The abandonment of systematic theology in our age is an indication of the influence of non-Biblical thought forms. It demonstrates a commitment to man-centered epistemology. Things are what man declares them to be. But things can never be what man declares them to be while creation stands at the beginning of the Scriptures. For it identifies the source of all things – Elohim, the Creator.
The alternative to an epistemology based on the idea of God as Creator and therefore the source of the eternal decree, is an epistemology based on an abstraction – unrelated facts.
When it comes to preachers and preaching, theologians and theology, it is thus necessary to understand their system of thought as it applies to what they say or write. That is, it requires an understanding of their presuppositions, for what is said and done is no more than applied presuppositions – or applied systematics.
Peter Brown, in his book, The Rise of Western Christendom: Triumph and Diversity Ad 200-1000 (Making of Europe), made this observation about preaching style in the early Syrian churches:
Hence the qeryana, the ‘Reading’ of the Scriptures, was essential for the culture of the Syrian Churches. In the qeryana, the Syriac vernacular that spanned the Fertile Crescent was raised to a new pitch. It became a tongue rendered sacred by the repeated, exquisite recitation of the Word of God. So beautifully did Mar Jacob read the Psalms in church that a visiting bishop quite forgot what he himself had intended to say in his sermon. Even exegesis itself was not a purely intellectual probing of the Scriptures. It was a re-recitation of the Scriptures, a reverential ‘robing’ of the Word of God by reading aloud, interspersed with explanations, in a manner that closely resembled the Midrashic techniques of the rabbis.” (p. 174)
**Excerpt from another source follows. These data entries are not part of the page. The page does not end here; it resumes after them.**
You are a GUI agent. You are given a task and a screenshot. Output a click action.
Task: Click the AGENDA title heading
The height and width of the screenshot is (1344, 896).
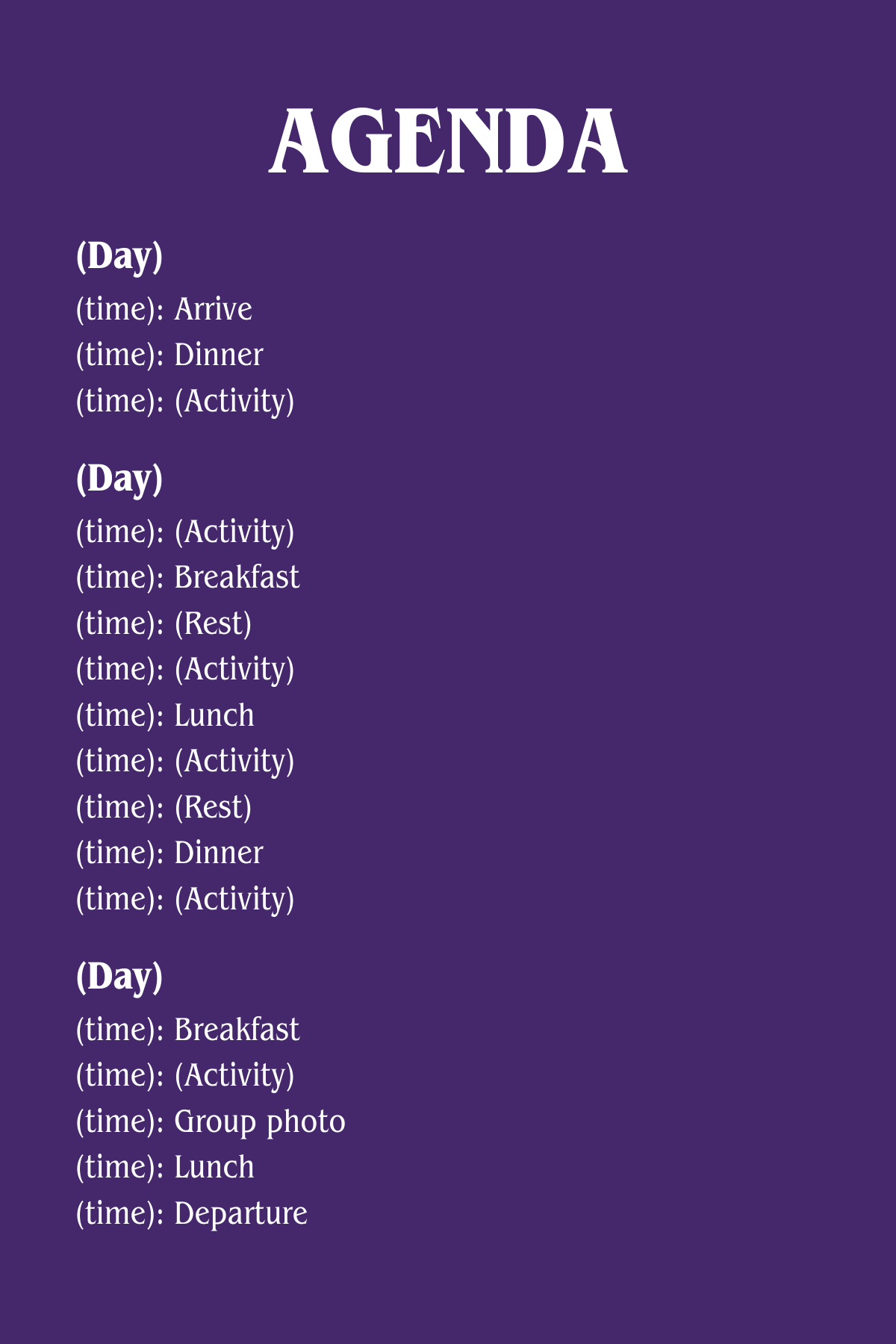[448, 142]
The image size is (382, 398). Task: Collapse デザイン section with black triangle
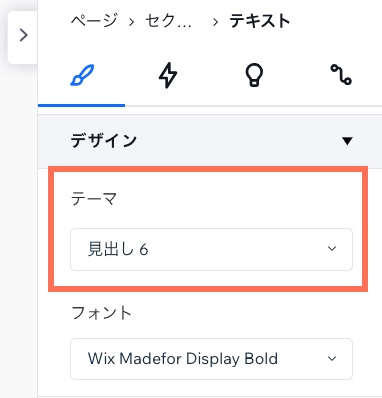pyautogui.click(x=347, y=141)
It would be hard to find a better alternative to the often mediocre preaching in today’s pulpits. The Word of God. Uncluttered.
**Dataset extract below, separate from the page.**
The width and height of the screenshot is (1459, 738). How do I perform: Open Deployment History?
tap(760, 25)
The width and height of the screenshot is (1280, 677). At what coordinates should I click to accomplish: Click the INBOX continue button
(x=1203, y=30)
When Noel Weeks wrote The Sufficiency of Scripture, he was well aware of the controversial nature of his conclusions. In the book he discusses contentious issues and puts them into a biblical perspective. For example, his treatment of Genesis 1 and 2 outlines the difficulties created by the framework hypothesis and the assumptions leading to the framework conclusions.
But there is another group of conservative scholars who would accept Weeks’s thesis, but they have a problem with the sufficiency of Scripture in other areas. Their issue relates to the capacity of the Scriptures to explain themselves unaided by prophets, pastors and teachers (Eph.4:11ff).